## УСЛОВИЯ ЗАДАНИЙ
A. Перечислите по текстовому блоку, чем, по словам Владимира Казьмина, стремится стать каждое здание, картина и стихотворение.
B. Переведите на английский язык предложение из текстового блока: «Так я раз почувствовал, глядя на Спаса, что на этого человека упала молния, но не сожгла его и свернулась в сердце».

## ТЕКСТОВЫЙ БЛОК
....
Работа любви - Григорий Померанц
Шрифт:
Интервал:
Закладка:
Тиллих писал, что предельно глубокое во всех областях культуры есть религиозное: не как система догм, но как некий дух, ищущий и находящий себе форму. Если находит – то и искусство натюрморта превращает пятно света на двух бутылках в образ Фаворского света. Так я понимаю слова Владимира Казьмина: каждое здание стремится стать храмом, картина – иконой, стихотворение – молитвой.
Такие здания, картины, стихи могут запечатлеть огнь-бел, привлечь к себе красотой и втянуть в глубокое, напряженное вглядыванье, в котором огнь-бел передается из глаз в глаза, как при долгом созерцании рублевского Спаса. Так я раз почувствовал, глядя на Спаса, что на этого человека упала молния, но не сожгла его и свернулась в сердце. И можно жить с молнией в сердце. Об этом говорит и стихотворение Зинаиды Миркиной:
Когда б мы досмотрели до концаОдин лишь миг всей пристальностью взгляда,То нам другого было бы не надо,И свет вовек бы не сошел с лица…
Иногда подготовка души проходит незаметно, годами, и молния ударяет, потому что долго собирались тучи; так я мгновенно узнал и принял стихотворение Миркиной «Бог кричал». А стихотворение «Даятель» испугало. Оно требовало от меня полной жертвы своим малым «я», и довольно долго я ходил вокруг него, как вокруг пылающих углей, не решаясь пойти по ним босиком, по обычаю жителей островов Фиджи, Цейлона и других мест, где сила веры защищает пятки от ожога. Потом страх прошел. Я понял, что на угольях сгорает только малое «я», а большое – образ и подобие Бога – освобождается от этой ветоши.
....
## ИСХОДНЫЕ ДАННЫЕ
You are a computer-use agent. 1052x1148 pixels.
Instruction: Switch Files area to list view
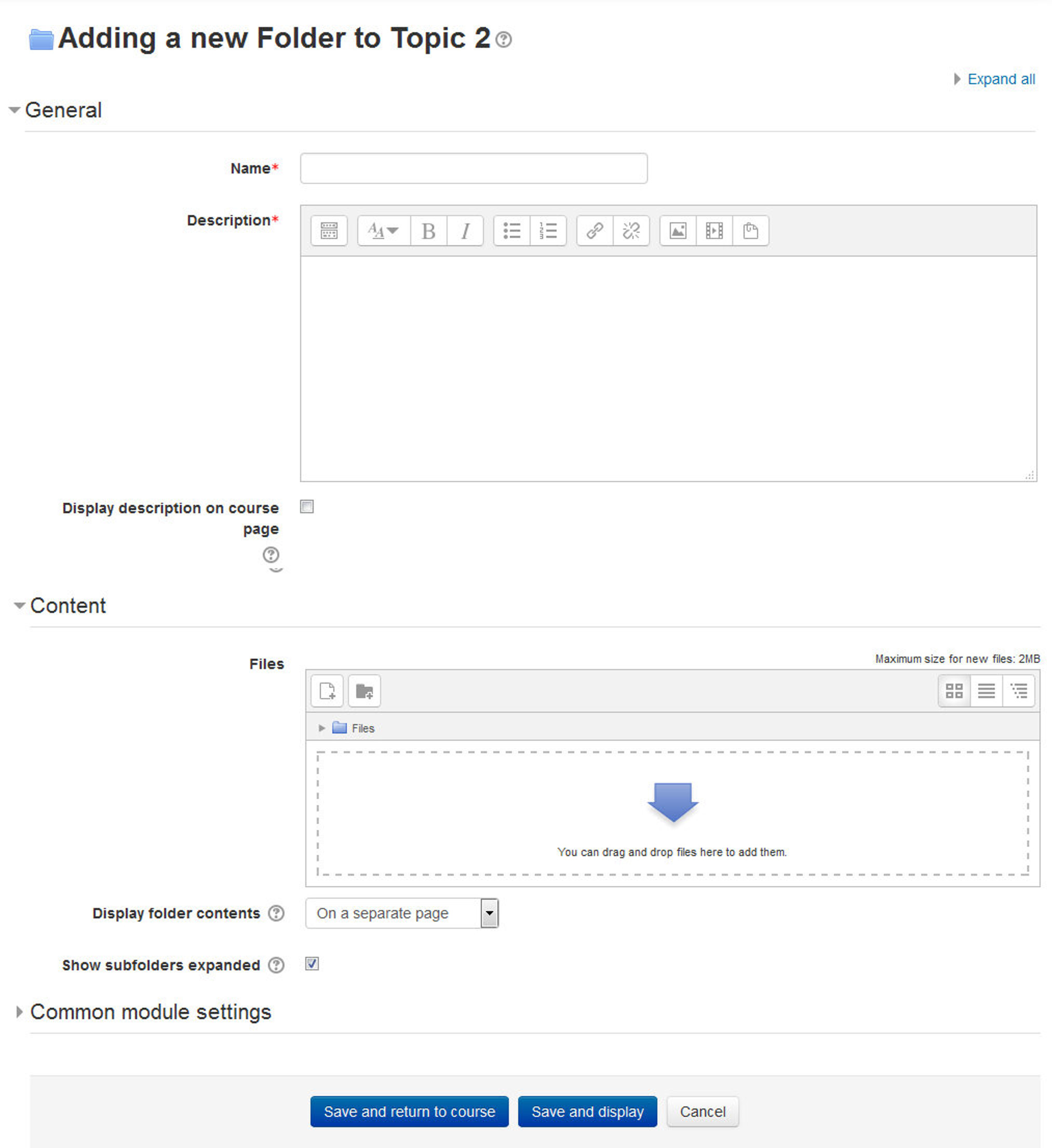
....
## ОТВЕТЫ ПО ПОРЯДКУ
A. Здание — храмом, картина — иконой, стихотворение — молитвой.

B. Thus once, looking at the Savior, I felt that lightning had struck this man but had not burned him and had coiled up in his heart.